次の課題
1. フリーランス協会についての文章によると、2017年現在、フリーランスとして働く人は何人いると言われていますか。
2. フリーランス協会についての文章のうち、「SEやプログラマー、写真家に」を含む語句で始まり「カーを支援する為の団体です。」で終わる部分を、一字も変えずに書き出してください。
3. フリーランス協会についての文章を、最後の文のあとから書き継いでください。

-------- 文書の一部 --------

SEやプログラマー、写真家にライター、デザイナーなどなど……フリーランスとして働いている方は多く、その職種も様々です。
一方、フリーランスという立場に常に不安としてつきまとうのが補償や福利厚生など、社会保障の無さでした。
そんな不安を解消する画期的な取り組みがフリーランス協会と言われ、今大変な注目を集めていますが、実際のところどこまでの補償なのか。費用は?年金や健康保険はどうなる?ベネフィットって何があるの??
そんな疑問を現在ライターとしてフリーランスで活動し、実際に協会へ入会した筆者が徹底解説。
サトシ
目次
フリーランス協会とは??
フリーランス協会の正式名称は「一般社団法人プロフェッショナル&パラレルキャリア・フリーランス協会」と言い、文字通り、各分野のプロフェッショナル・スペシャリストとして働くフリーランス、企業に所属しながらも別のキャリアを築いているパラレルワーカーを支援する為の団体です。
2017年現在、フリーランスとして働く人は1,122万人いると言われていますが、
- 社会的信用の無さ
- 社会保障の無さ
- 企業に属さないゆえのネットワーク構築の難しさ
- スキル向上機会の少なさ
- 間接スキル(納税やプロジェクト管理)の煩雑さ
- 仕事の獲得の難しさ
- ケガや病気で収入が途絶える事への不安
これらの問題により、フリーランスとして働く事、継続していく事に大きなハードルがありました。
サトシ
そこで、これらの問題の解消を目指して発足したのがフリーランス協会です。制度としてはフリーランス保険と言える形ですが、
単なる保険と違うのは
- 協会が主体となり会員ネットワークを構築している事
- 協会を通じて政府・自治体・行政へフリーランスの待遇改善を働きかける仕組みを作っている事
- ベネフィットプラン(福利厚生)で相互扶助の仕組みを作っている事
という点です。
では、具体的にどんな恩恵があるのか、次項で詳しく見ていきます。

-------- データ抜粋 --------

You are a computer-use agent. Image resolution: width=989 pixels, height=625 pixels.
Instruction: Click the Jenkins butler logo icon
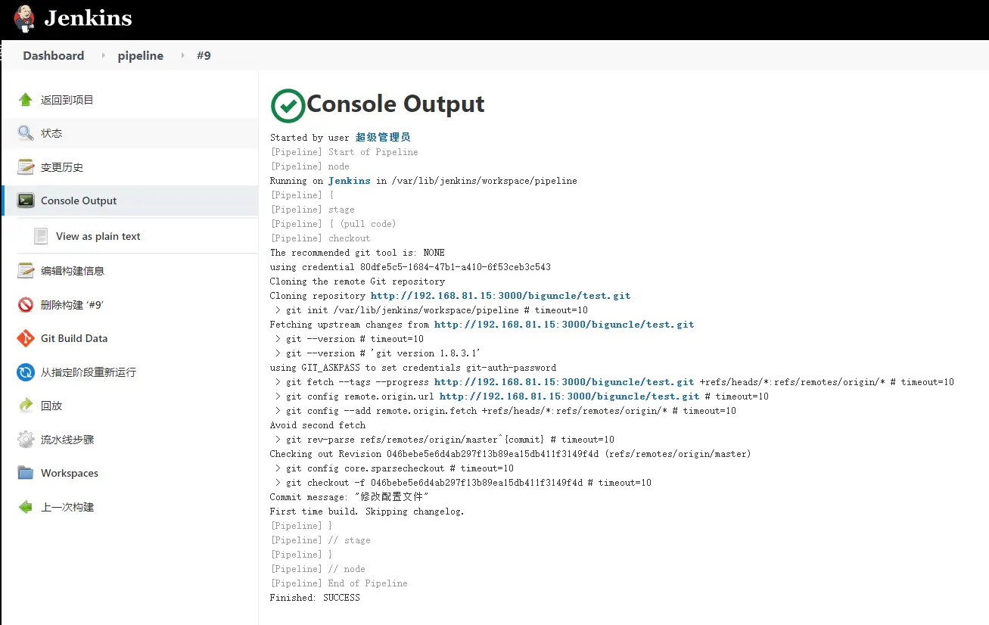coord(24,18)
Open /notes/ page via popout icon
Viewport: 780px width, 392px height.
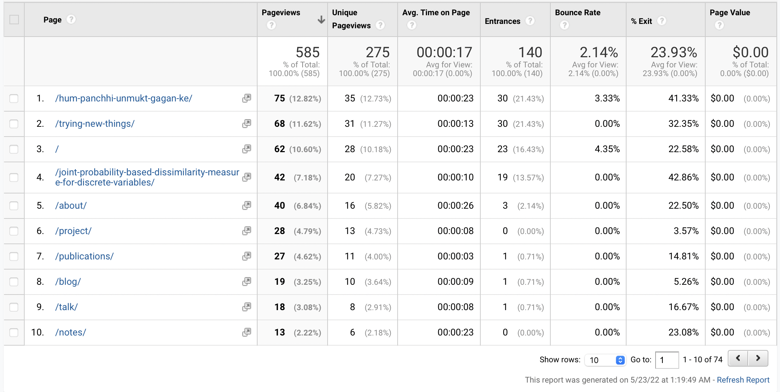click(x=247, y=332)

--------

各課題の解答
1. 1,122万人

2.
SEやプログラマー、写真家にライター、デザイナーなどなど……フリーランスとして働いている方は多く、その職種も様々です。
一方、フリーランスという立場に常に不安としてつきまとうのが補償や福利厚生など、社会保障の無さでした。
そんな不安を解消する画期的な取り組みがフリーランス協会と言われ、今大変な注目を集めていますが、実際のところどこまでの補償なのか。費用は?年金や健康保険はどうなる?ベネフィットって何があるの??
そんな疑問を現在ライターとしてフリーランスで活動し、実際に協会へ入会した筆者が徹底解説。
サトシ
目次
フリーランス協会とは??
フリーランス協会の正式名称は「一般社団法人プロフェッショナル&パラレルキャリア・フリーランス協会」と言い、文字通り、各分野のプロフェッショナル・スペシャリストとして働くフリーランス、企業に所属しながらも別のキャリアを築いているパラレルワーカーを支援する為の団体です。

3.
フリーランス協会の所得補償の内容は??
フリーランスで最も心配なのは、ケガや病気で仕事が出来なくなった際、収入が途絶えてしまう点です。
サトシ
その不安を解消するのが「所得補償」ですが、これはフリーランス協会に加入するだけでは適用されません。別途、任意で保険に加入する必要があります。
補償の内容は病気・ケガによる入院、通院、手術から死亡時の補償まで兼ね備えていますが、実際フリーランス協会の任意保険に加入した際、どの程度の補償金額となるのか。また、その場合に保険金はいくらかかるのか。シミュレートしてみました。
シミュレートの例
※年収や年齢によって保障される所得補償の金額が変わるので以下のシミュレートを参考にしてください
所得補償:420,000円/月 毎月の保険料:4666円
所得補償:280,000円/月 毎月の保険料:4,477円
所得補償:560,000円/月 毎月の保険料:7,310円
所得補償:70,000円/月 毎月の保険料:11,110円
所得補償:850,000円/月 毎月の保険料:14,440円
このようになっています。毎月の保険料は、年齢・職種・年収によって細かく変動しますが、補償金額はほぼ月収に近い金額となっており、非常に手厚い補償と言えるでしょう。
この保険は、個人で加入する事も可能なのですが、フリーランス協会に所属する事で47.5%の割引が適用される仕組みになっていますので、個人で加入した場合には上記の保険料が倍になる事に。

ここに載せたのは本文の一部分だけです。